History was made in the professional wheelchair division with three-time defending Mini 10K champion Susannah Scaroni setting a new world record and course record of 21:10. Scaroni led the pack for the race, with the second-place finisher, Jenna Fesemyer, over three minutes behind her in 24:34. It was a sprint to the finish for third place, with Hannah Dederick narrowly beating Yen Hoang.
“The New York Mini 10K is a special one to me for so many reasons, and I’m excited at the chance to race on what will be a milestone day for women’s running in Central Park,” Scaroni said prior to the race. “Not only is the Mini 10K the world’s original women-only road race, but it is also one of the only women-only wheelchair races at the present time, which will hopefully pave the way for future generations of women’s wheelchair racers in the next 50 years.”
The NYRR Mini 10K was originally called the Crazylegs Mini Marathon, named after a shaving gel marketed toward women. The race’s goal was simple: to get more women into the sport of running. And the 10K distance was thought to be the perfect place to start. It worked.

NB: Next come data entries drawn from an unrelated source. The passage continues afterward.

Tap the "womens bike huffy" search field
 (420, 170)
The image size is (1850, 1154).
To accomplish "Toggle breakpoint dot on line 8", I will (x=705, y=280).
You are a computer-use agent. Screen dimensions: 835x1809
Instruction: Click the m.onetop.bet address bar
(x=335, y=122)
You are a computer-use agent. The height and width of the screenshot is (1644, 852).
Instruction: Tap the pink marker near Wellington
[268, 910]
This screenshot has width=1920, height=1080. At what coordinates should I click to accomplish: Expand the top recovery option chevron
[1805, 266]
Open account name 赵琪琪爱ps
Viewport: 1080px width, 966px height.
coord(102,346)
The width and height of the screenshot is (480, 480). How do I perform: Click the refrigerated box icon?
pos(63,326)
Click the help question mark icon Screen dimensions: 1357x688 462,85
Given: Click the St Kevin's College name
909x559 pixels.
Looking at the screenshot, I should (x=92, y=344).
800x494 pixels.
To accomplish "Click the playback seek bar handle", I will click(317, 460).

The race has grown from 72 finishers in 1972 to 200,000 total finishers to date. Former NYRR President Fred Lebow later changed the race’s name to the Mini 10K, in homage to the miniskirt, which was wildly popular in the 1970s.
To commemorate the impact of the race and celebrate the 50th anniversary, several women from the initial 1972 race, as well as notable female finishers from past races competed. They included Deena Kastor, who won the 2004 Mini 10K, as well as Kathrine Switzer and Lynn Blackstone, who both participated in the 1972 Mini 10K.